Type: New Feature Priority: Minor
Reporter: Till Kinstler Assignee: Till Kinstler
Resolution: Fixed Votes: 1
Labels: None
Remaining Estimate: Not Specified
Time Spent: Not Specified
Original estimate: Not Specified
Environment: solrmarc, Solr, VuFind (searchspec.yaml)

Attachments: File fulltext.ini     File getFulltext.bsh     File getFulltext_old.bsh    

 Description   
Add a bean shell sctipt to solmarc that takes care of indexing of full text documents linked in MARC records (in 856$u).
The script will
- pull the content of URLs in MARC 856$u (maybe shouldn't take all 856$u URLs, but only those that match some criteria)
- extract text using Aperture (http://aperture.sourceforge.net/)
- return that text
solrmarc may then add that extracted text to a fulltext field in the Solr index. VuFind will search this additional fulltext field by additional configuration in serachspec.yaml.

 Comments   
Comment by Demian Katz [ 21/Oct/10 ]
As of r3064, I have added fulltext fields to the Solr schema and searchspecs.yaml. I will be working on tools to populate these fields via the XSLT indexer (since this will be useful for harvesting open journal/digital library content which will frequently have full text available). We still need to work on dealing with this from the MARC perspective, and we may still want to discuss some tuning options (i.e. field weights in searchspecs.yaml, Solr options regarding indexed words per document, etc.).
Comment by Demian Katz [ 25/Oct/10 ]
As of r3066, I have added hooks that allow the XSLT indexer to take advantage of Aperture. I don't think we want to bundle Aperture with VuFind by default (it's huge and has cryptographic components that might cause export problems), so I have added a web/conf/fulltext.ini that allows the user to configure the location of an external Aperture installation in either Windows or Linux. If we eventually add full text support to SolrMarc as well, perhaps we can leverage this file, adding some new settings as needed.
Comment by Eoghan Ó Carragáin [ 11/Jun/11 ]
Attached getFulltext.bsh is a first pass at porting the current XSLT indexer fulltext process to a beanshell script for use with SolrMarc.
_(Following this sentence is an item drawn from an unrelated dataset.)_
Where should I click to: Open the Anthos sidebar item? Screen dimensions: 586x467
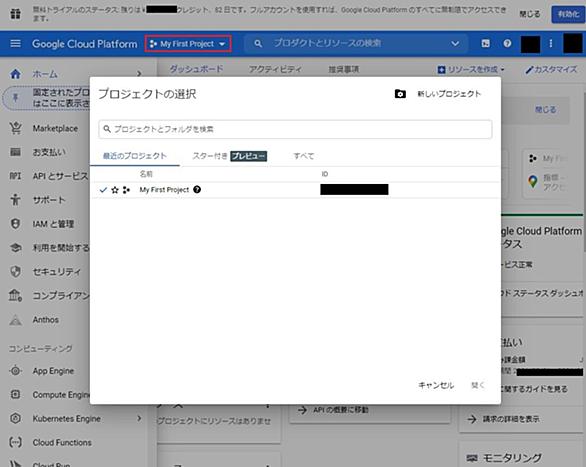tap(46, 320)
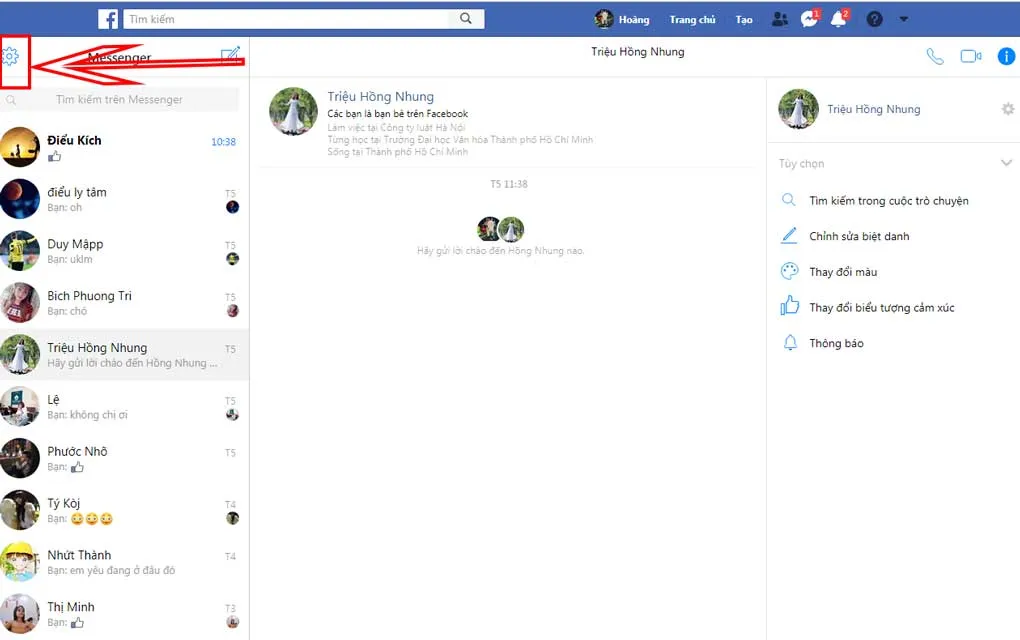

The script can be called by adding the following line to marc.properties:

fulltext = script(getFulltext.bsh), getFulltext

The harvestWithAperture function tries to match its namesake from /import/xsl/vufind.php as closely as possible. I had to use org.apache.commons.lang.StringEscapeUtils.unescapeHtml to mimick html_entity_decode. You will need to get org.apache.commons.lang libraries to use the script as is. Does anyone know a standard java alternative that won't introduce a new dependency?

getFulltext.bsh also gets the aperture path from /web/conf/fulltext.ini, but I had to make minor changes to that file to allow it be be read with the Properties class. Amended version attached.

Some possible improvements:
- allow user to specify tag or an array of tags from marc.properties. The script is currently hardcoded to look at each 856u occurrence
- allow user to specify a filter criteria for URLs, e.g. only those that end in .pdf etc.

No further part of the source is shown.